The 45-page indictment against Mr Trump is at least partly based on contemporaneous notes taken by Mr Pence in the days between when he and Mr Trump lost the 2020 election and the January 6 attack on the Capitol that disrupted the final certification of their loss.

Prosecutors allege that Mr Trump tried to repeatedly pressure the then-vice president into cooperating with several illicit schemes to remain in office against the will of voters, and cite several incidents which are described as private conversations between the two men.

One such conversation took place on Christmas Day in 2020, when Mr Pence telephoned Mr Trump to deliver a holiday greeting.

Instead of reciprocating the greeting, the indictment alleges that the then-president “quickly turned the conversation” to his demand that Mr Pence reject certain state electoral votes during final certification on 6 January 2021. The then-vice president allegedly pushed back, telling Mr Trump: “You know I don’t think I have the authority to change the outcome”.

Mr Trump also allegedly called Mr Pence on New Year’s Day 2021, five days before the attack on the Capitol, to “berate” him about opposing a lawsuit that had been filed by the then-president’s allies with the aim of having a judicial opinion stating that Mr Pence had the authority Mr Trump was demanding of him.

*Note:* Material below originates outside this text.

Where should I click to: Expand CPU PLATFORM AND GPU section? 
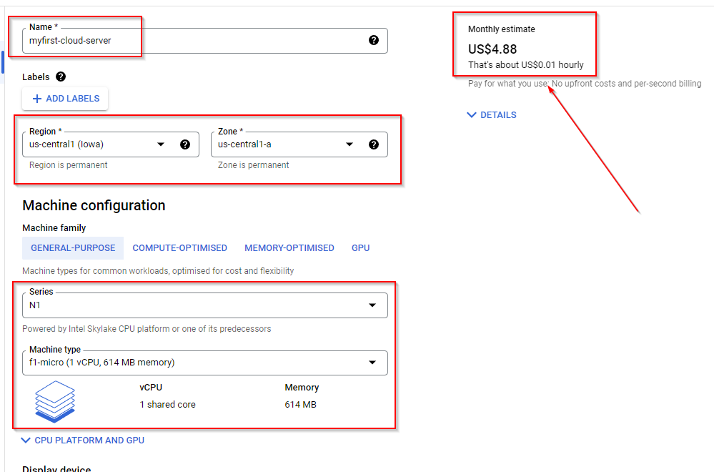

After Mr Pence told Mr Trump once more that there was no basis for him to ever claim or wield that sort of authority, the then-president complained that his running-mate was “too honest”.

The former vice president, who like Mr Trump is vying for the 2024 Republican nomination in next year’s presidential election, launched his campaign by denouncing Mr Trump, who he said had “demanded I choose between him and our Constitution”.

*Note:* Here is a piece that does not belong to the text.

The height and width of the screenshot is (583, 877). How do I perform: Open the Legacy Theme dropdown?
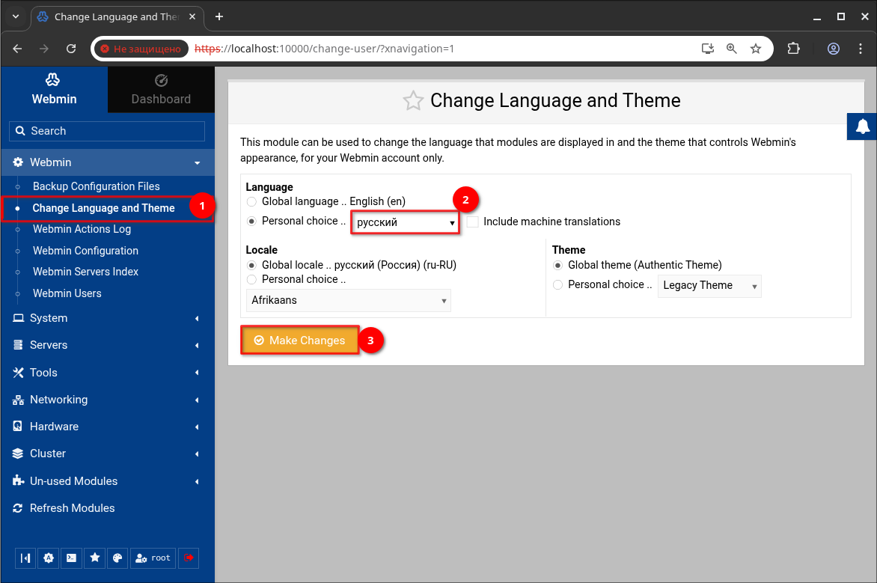tap(709, 285)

“Now voters will be faced with the same choice,” he added.

But Mr Pence has hedged on whether Mr Trump should be charged for what he did, saying as recently as last month that he did not believe the ex-president should be Indicted for his efforts to overturn their 2020 defeat, and has claimed the prosecution of Mr Trump is politically motivated.

Still, following the unsealing of the indictment late Tuesday he hit out at the ex-president, calling him unfit to serve.

“Today’s indictment serves as an important reminder: Anyone who puts himself over the Constitution should never be President of the United States,” he said in a statement. “Our country is more important than one man. Our Constitution is more important than any one man’s career”.